Sebastian Treppe (33): Lange die Nummer eins bei den Wernern, doch eine Verletzung hat ihn diese Position gekostet. Immer wieder hat er Schmerzen im Knie. „Es handelt sich wohl um eine chronische Erkrankung, bei der aktuell noch keine Therapie angeschlagen hat“, erzählt Treppe. Eine Prognose, wann er wieder Fußball spielen kann, könne er nicht geben.

Auch wenn Treppe nicht trainieren kann, unterstützt er die Mannschaft bei Spielen von der Seitenlinie. Treppe ist die langjährige Nummer eins beim Werner SC, spielt dort seit 2016. In der Saison 2018/19 hat es für ihn bisher aber nur zu fünf Einsätzen gereicht.

7 Torhüter für zwei Teams: Der WSC hat ein Luxusproblem. Aber sorgt das auch für Zoff?

Sebastian Treppe war lange die Nummer eins. Wann und ob er überhaupt wegen seiner Knieprobleme wieder auf dem Platz stehen kann, ist offen. © Manuela Schwerte

Henrik Pollak (19): Laut Scheunemann mache Pollak gerade „riesige“ Fortschritte. Pollak, diese Spielzeit aus der A-Jugend zu den Senioren gestoßen, hat in der aktuellen Saison auch schon drei Einsätze in der Landesliga gemeistert. „Ich sehe mich selber als Back-Up. Für mich ist es ja die erste Saison bei den Senioren und ich kann noch viel lernen. Und in den nächsten Jahren ist es mein Ziel, noch den einen oder anderen Eisatz zu bekommen“, sagt Pollak.

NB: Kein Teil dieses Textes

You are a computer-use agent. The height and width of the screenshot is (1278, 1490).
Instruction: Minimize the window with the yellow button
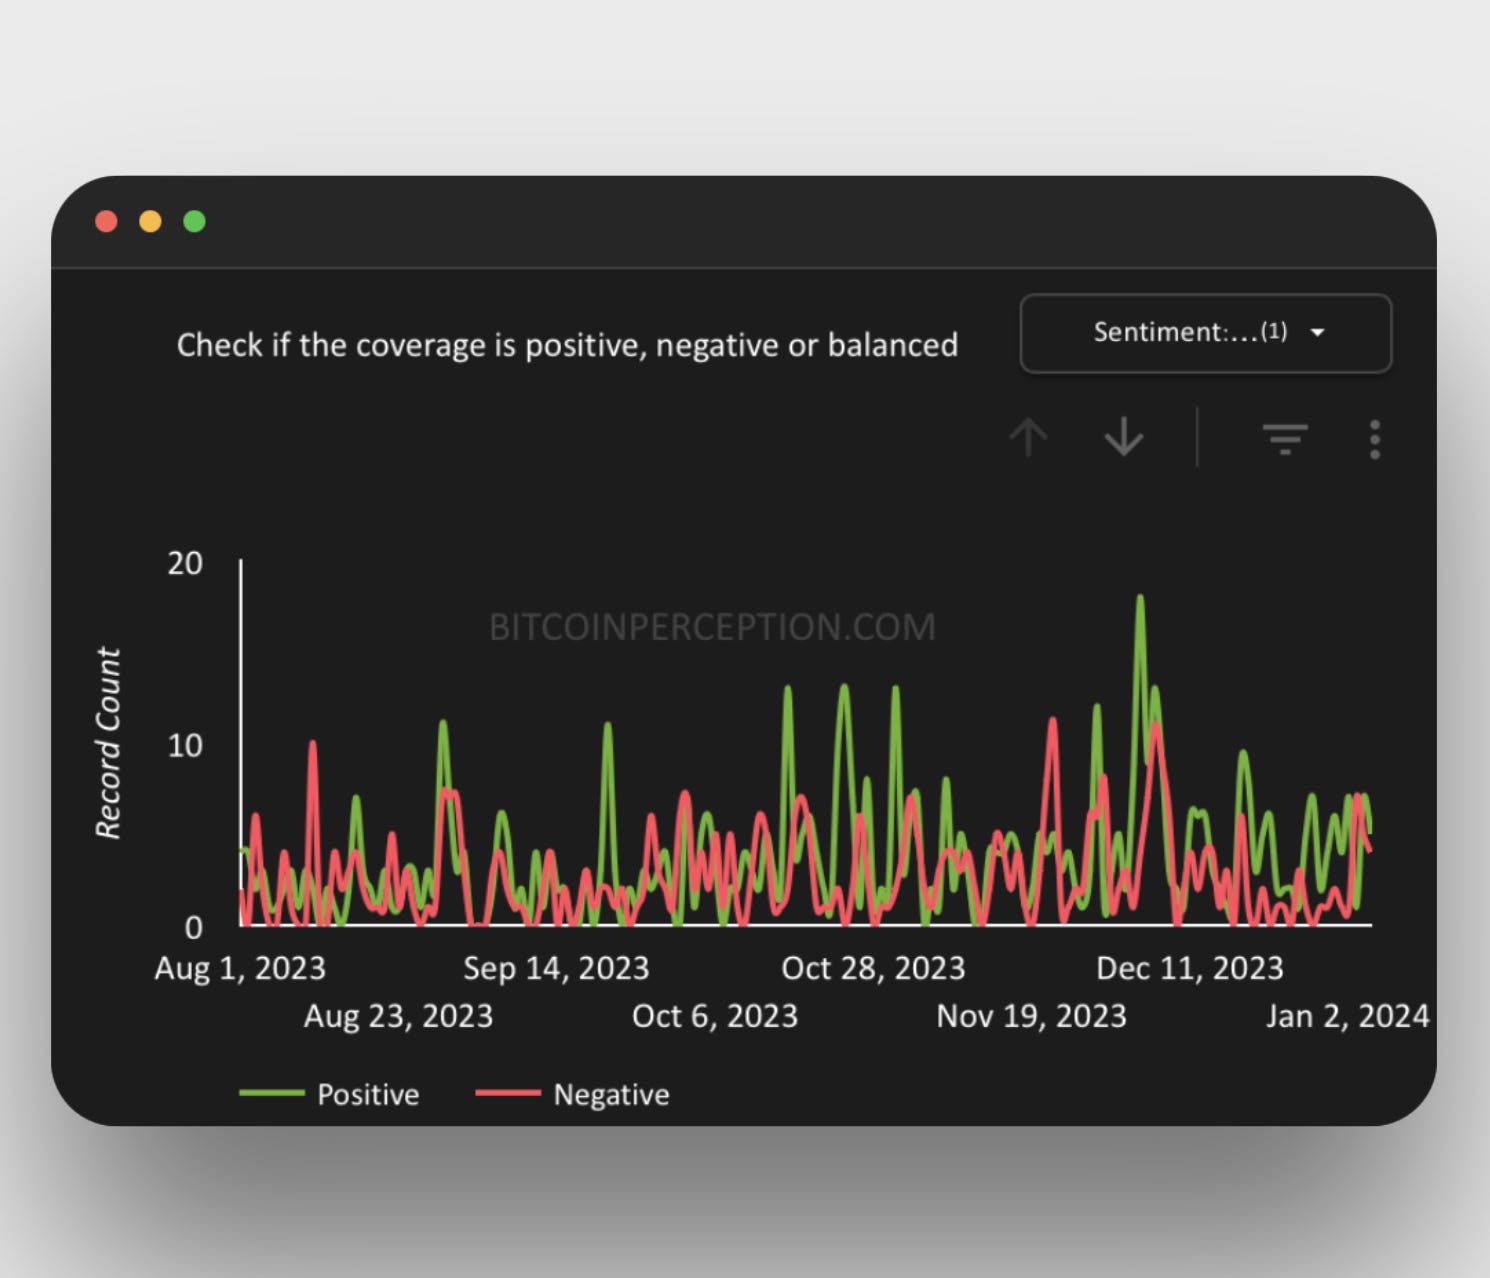pos(150,221)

Zum Konkurrenzkampf meint er: „Wie in jeder Mannschaft tut der uns allen gut, wir pushen uns gegenseitig. Ich versuche, in jedem Training immer 100 Prozent zu geben.“ Axel Scheunemann sieht Pollak derzeit im Konkurrenzkampf mit Tristan Schlossarek um die Position Nummer zwei hinter Jorma Hoppe.

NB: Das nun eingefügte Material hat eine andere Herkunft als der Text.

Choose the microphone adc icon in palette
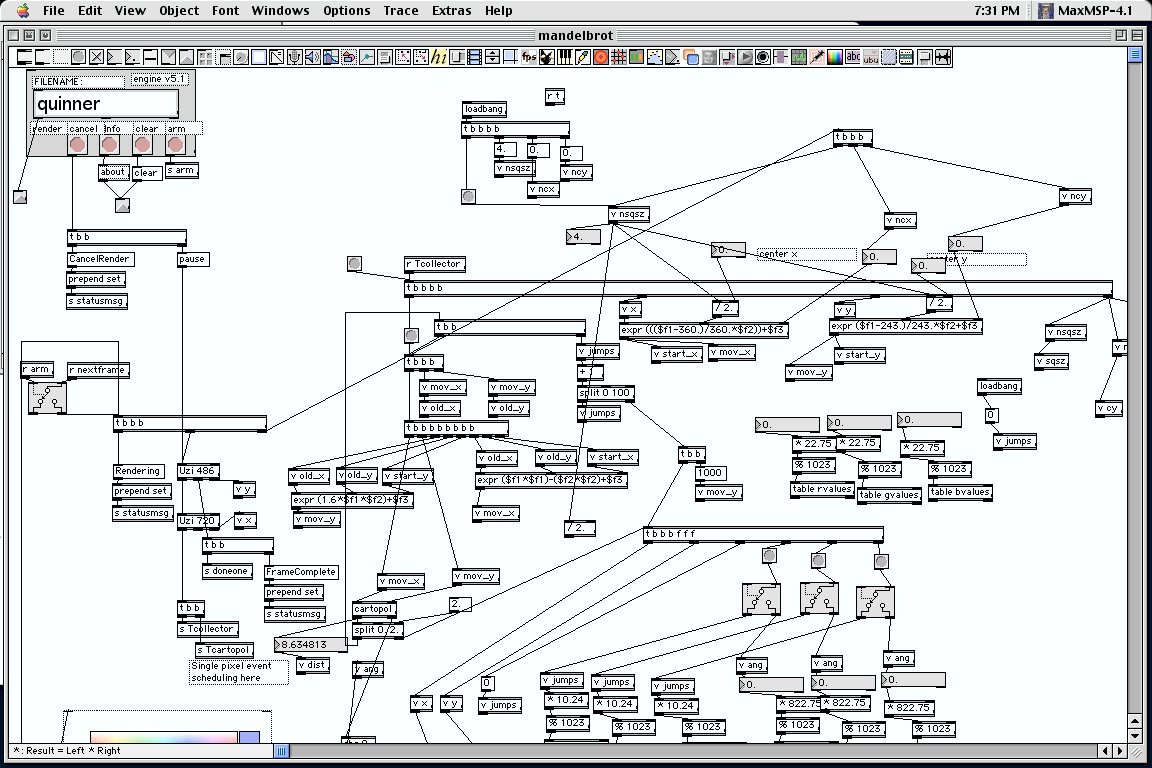Screen dimensions: 1152x768 (294, 57)
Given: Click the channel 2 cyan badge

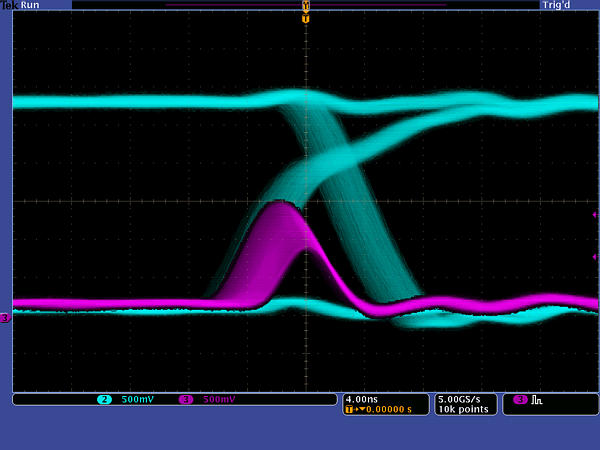Looking at the screenshot, I should [x=103, y=400].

Tristan Schlossarek (21): „Tristan war zuletzt länger raus, er hatte sich den Fuß verknackst“, erzählt Scheunemann. Passiert ist das gleich am ersten Spieltag in dieser Saison, in seinem ersten Einsatz, der bis dato auch sein letzter war. „Anschließend war ich zwölf Wochen raus, habe erst im Dezember wieder angefangen zu trainieren“, erzählt Schlossarek.

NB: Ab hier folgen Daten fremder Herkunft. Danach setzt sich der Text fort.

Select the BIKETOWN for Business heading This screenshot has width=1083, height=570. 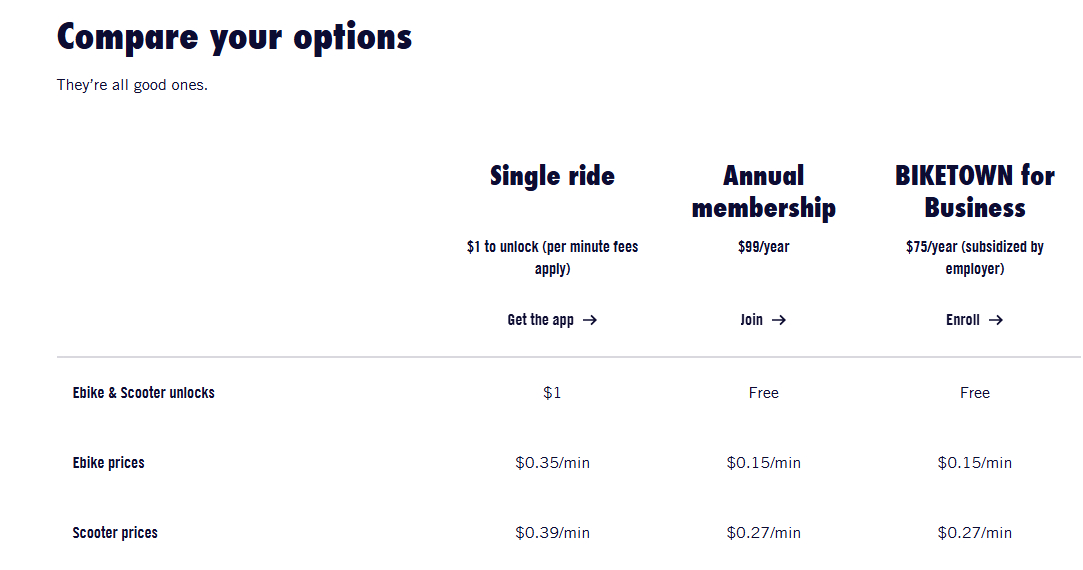[974, 192]

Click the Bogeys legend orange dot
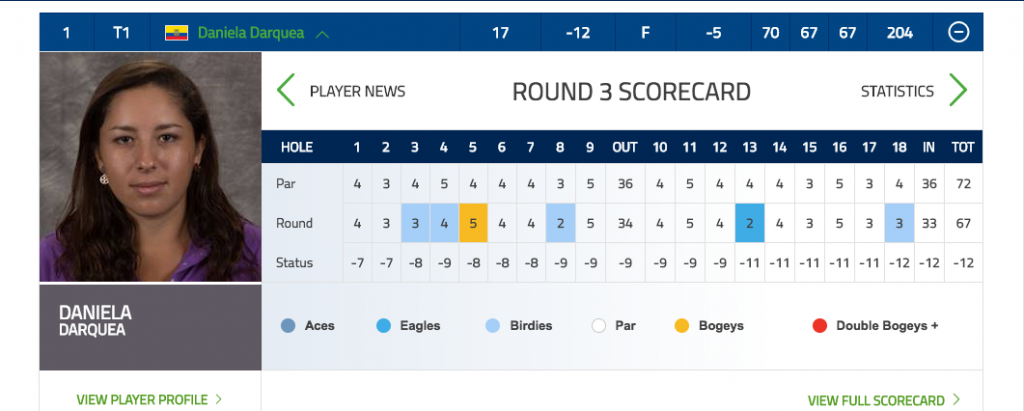click(682, 325)
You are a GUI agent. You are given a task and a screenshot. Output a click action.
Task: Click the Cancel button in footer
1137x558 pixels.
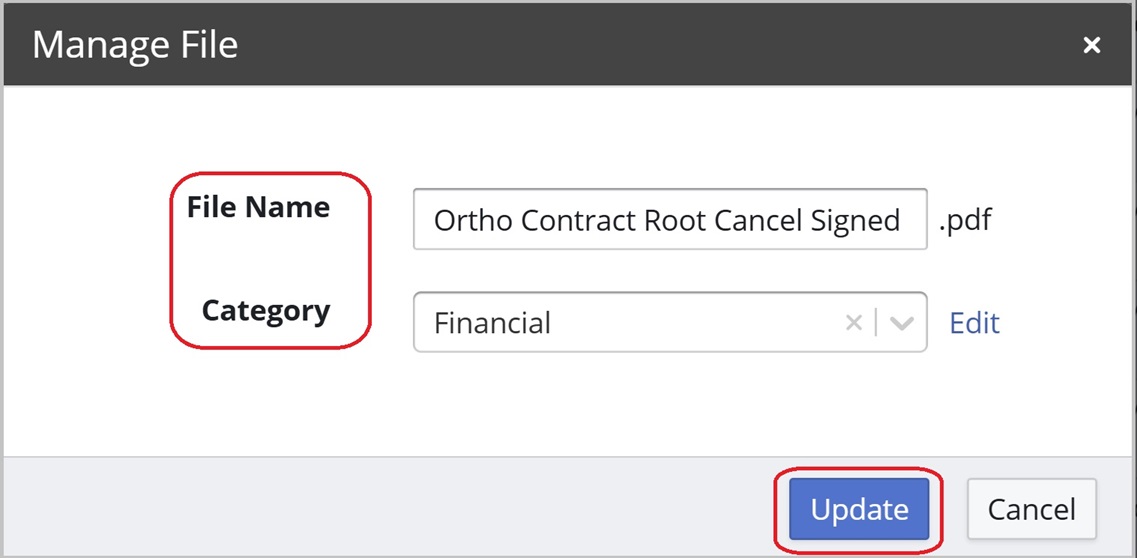pos(1031,509)
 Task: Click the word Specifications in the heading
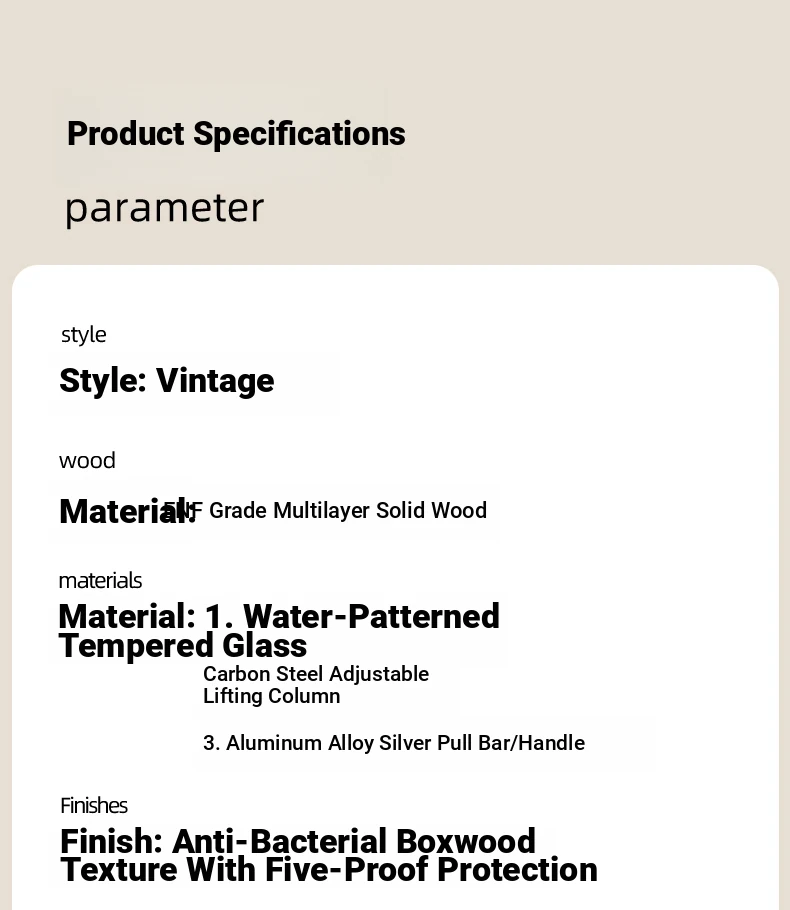pos(300,134)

Auch beruflich sei er demnächst womöglich sehr eingespannt. Der 21-Jährige will seinen Bachelor machen, parallel arbeiten gehen. „Es wird sich zeigen, wie und in welchem Umfang der Fußball dann da reinpasst.“

7 Torhüter für zwei Teams: Der WSC hat ein Luxusproblem. Aber sorgt das auch für Zoff?

Manuel Linke hatte Probleme mit dem Rücken, steigt jetzt aber langsam wieder ins Training ein. © Matthias Kerk

Manuel Linke (31): Nach einem Jahr bei seinem Heimatverein SVF Herringen kehrte Manuel Linke Anfang Januar zum Werner SC zurück. „Manuel hatte lange Probleme mit dem Rücken, will aber jetzt wieder ins Training einsteigen“, so Scheunemann.

Für eine Rückkehr zum WSC habe Linke eben genau das individuelle Torwarttraining bewegt, das es bei vielen anderen Vereinen so nicht gibt. Zudem habe es „Differenzen“ mit Herringen gegeben. Genauer wollte Linke da nicht werden. „Mein Ziel ist es, erstmal wieder fit zu werden und gesund zu bleiben. Das ist die Basis. Alles andere wird man dann sehen“, sagt Linke.